International Energy Agency (IEA) member countries have committed to release 61.7 million barrels of oil reserves as of Friday as part of the emergency stock release announced by the agency on Tuesday.
The amount exceeds the 60 million barrels of oil that IEA countries had pledged to release from emergency stocks to bring stability to energy markets as the Russia-Ukraine crisis intensifies.
The United States will provide 30 million barrels followed by Japan with 7.5 million, South Korea with 4.4 million, Germany with 3.2 million, and the UK with 2.2 million.
“The decision taken to release emergency stocks – for only the fourth time in the IEA’s history – has sent a strong message that IEA members are unified in support of Ukraine and will do all they can to provide stability to the market during these difficult days,” IEA’s executive director Fatih Birol said.
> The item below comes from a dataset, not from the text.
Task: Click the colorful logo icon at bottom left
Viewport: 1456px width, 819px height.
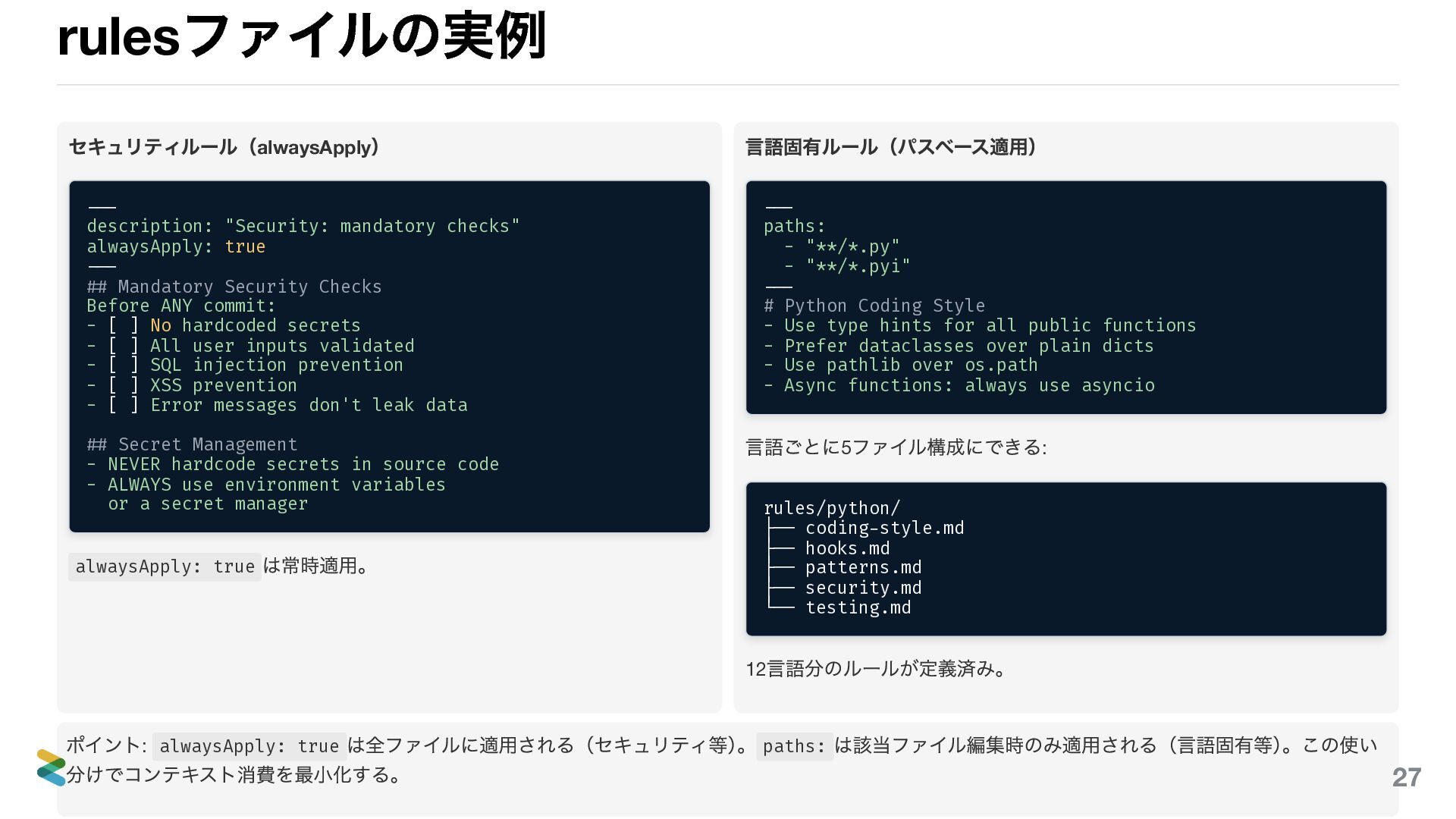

IEA member countries hold 1.5 billion barrels in public reserves and about 575 million barrels under obligations with industry.
The initial response of 61.7 million barrels represents just 3 per cent of total emergency reserves, but is the largest stock release in the agency’s history.
The co-ordinated drawdown is the fourth in the history of the IEA, which was created in 1974. Previous collective actions were taken in 2011, 2005 and 1991.
Emergency oil stocks in IEA member countries are either in the form of public stocks or stocks held by industry under an obligation of the government.
In the case of public stocks, these can be released through tenders or loans to the market, which will be launched and released over the coming weeks depending on the specific stockholding system in each country.
In the case of obligated industry stocks, obligations will be lowered, through legislative decrees or administrative mandates, to make the volumes available for consumption.
“This can take a matter of days,” IEA said.
The US and EU have levied a slew of sanctions against Russia, which is a major global energy producer and leads the Opec+ 23-member alliance along with Saudi Arabia.
“Events in Ukraine remain deeply distressing and the impacts on energy markets are becoming more pronounced. We continue to monitor the situation closely. If necessary, we are ready to recommend additional steps to build on this initial release,” Mr Birol said.
Russia is the world’s third largest oil producer and the largest exporter, according to IEA. Its exports of about 5 million barrels per day of crude oil represent roughly 12 per cent of global trade — and its approximately 2.85 million bpd of petroleum products represent about 15 per cent of global refined product trade. About 60 per cent of Russia’s oil exports go to Europe and another 20 per cent to China.